Conditioning, Illness and Injury, Motivation

The universe is conspiring against me

Sick

Its funny how the moment you commit to a goal, the universe conspires to test your will. Last week 3 days into starting my training for Ironman 70.3 the dreaded ‘Man flu’ struck and I have been man down – no running; cycling, swimming, weights and conditioning. Not a great start…grrrr

There was a time when I was a young pup that I would have pushed through and sweated the nasty lurgy (South African slang) but luckily wisdom (and longer recovery time) has prevailed and nowadays I choose to retreat and live to fight another day. Anybody reading this might be asking themselves “Why the fuss, you have 9 months?”

Great question! Here’s my conundrum – Hyper-obstructive Cardiomyopathy (enlargement of the heart muscle) is a sudden death condition. When I was diagnosed my cardiologists opening statement was

“You have H.O.C.M, Stop exercising or die”

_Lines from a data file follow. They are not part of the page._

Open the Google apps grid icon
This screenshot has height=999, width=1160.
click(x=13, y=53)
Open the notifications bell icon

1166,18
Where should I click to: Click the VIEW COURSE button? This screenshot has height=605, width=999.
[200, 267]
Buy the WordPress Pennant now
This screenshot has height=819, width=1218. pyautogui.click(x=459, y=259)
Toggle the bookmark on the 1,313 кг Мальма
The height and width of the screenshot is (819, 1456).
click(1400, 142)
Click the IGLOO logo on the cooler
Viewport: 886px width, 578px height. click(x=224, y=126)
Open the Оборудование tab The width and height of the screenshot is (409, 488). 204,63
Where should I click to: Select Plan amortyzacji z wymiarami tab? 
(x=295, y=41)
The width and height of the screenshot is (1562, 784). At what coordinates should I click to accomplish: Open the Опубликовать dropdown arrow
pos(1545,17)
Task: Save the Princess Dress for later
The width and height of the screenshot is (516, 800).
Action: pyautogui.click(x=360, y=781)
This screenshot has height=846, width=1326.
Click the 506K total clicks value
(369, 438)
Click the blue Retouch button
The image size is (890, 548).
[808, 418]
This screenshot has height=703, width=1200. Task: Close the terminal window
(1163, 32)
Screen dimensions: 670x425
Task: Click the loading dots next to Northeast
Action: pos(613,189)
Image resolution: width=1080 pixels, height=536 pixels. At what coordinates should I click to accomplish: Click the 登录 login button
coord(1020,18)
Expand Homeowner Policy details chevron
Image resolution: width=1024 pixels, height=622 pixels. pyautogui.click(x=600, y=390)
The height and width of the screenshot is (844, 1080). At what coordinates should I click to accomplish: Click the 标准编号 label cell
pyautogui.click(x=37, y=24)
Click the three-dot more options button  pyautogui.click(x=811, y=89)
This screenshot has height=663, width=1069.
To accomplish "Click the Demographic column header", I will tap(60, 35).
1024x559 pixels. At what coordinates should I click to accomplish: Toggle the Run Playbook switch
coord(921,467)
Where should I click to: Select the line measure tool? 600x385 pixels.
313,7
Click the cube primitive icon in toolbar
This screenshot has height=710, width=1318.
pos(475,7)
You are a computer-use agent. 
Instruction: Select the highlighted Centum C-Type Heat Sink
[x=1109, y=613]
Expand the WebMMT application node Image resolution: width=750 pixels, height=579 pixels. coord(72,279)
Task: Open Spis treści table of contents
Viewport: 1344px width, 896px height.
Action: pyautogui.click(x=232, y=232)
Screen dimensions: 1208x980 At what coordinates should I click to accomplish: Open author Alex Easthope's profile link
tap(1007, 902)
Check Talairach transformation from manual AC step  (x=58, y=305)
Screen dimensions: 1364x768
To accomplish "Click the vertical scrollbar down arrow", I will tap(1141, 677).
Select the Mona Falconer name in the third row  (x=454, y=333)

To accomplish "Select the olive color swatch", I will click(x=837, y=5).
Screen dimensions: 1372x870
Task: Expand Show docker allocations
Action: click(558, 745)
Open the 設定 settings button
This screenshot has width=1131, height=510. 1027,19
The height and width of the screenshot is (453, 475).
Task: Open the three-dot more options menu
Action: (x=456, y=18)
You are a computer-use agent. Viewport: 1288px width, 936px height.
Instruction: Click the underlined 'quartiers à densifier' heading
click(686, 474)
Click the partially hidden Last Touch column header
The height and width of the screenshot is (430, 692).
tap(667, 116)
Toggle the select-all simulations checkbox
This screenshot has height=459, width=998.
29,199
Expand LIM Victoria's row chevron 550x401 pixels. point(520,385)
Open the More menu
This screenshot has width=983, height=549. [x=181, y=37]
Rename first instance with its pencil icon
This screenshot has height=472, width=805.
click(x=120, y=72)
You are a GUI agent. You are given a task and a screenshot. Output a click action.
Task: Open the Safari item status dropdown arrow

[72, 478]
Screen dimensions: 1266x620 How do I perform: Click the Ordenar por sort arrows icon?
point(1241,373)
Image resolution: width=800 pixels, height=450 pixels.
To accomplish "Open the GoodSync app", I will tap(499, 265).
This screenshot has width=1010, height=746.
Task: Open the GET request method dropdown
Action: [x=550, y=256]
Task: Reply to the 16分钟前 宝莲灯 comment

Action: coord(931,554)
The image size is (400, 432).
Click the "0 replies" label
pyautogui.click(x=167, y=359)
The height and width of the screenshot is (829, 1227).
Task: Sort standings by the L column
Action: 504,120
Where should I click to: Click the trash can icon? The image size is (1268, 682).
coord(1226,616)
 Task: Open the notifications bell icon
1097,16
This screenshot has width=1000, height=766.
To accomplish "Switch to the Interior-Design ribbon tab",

The road back to where I am today has been a long, long road made up of two steps forward, one step back. A road which has forced me to learn to listen to my body, accept my limitations and celebrate each small improvement as a major victory. Each day that I miss my scheduled program means that the next session I have to play catch up which increases stress.

Does this mean I have been idol? Not at all, there is always something I can do which will help me achieve my goal. At this point flexibility and balance is the bain in my life so I focussed on and successfully completed each required day of the 30 Day Challenge

Having things around me to keep me motivated and eyes on the prize really helps when I am down. This clip really kicked &$ss the first day I lay pitifully in bed feeling sorry for myself

Thankfully my decision to rest has worked I am feeling 80% better and should with a great nights rest be at 100% which means I can get back to the program and also start

STAGE 2: Basic Strength & Core Training

Here’s Day 7’s session

Strength Exercises

  • Split Squat (video) – 2 x 10 each leg
  • Hip Thruster (video) – 3 x 10 reps
  • SL Straight Leg Deadlift (video) – 2 x 10 reps each leg

Today’s Core Exercise

  • Mountain Climbers (video) – 2 x 20 (10 each side, alternating)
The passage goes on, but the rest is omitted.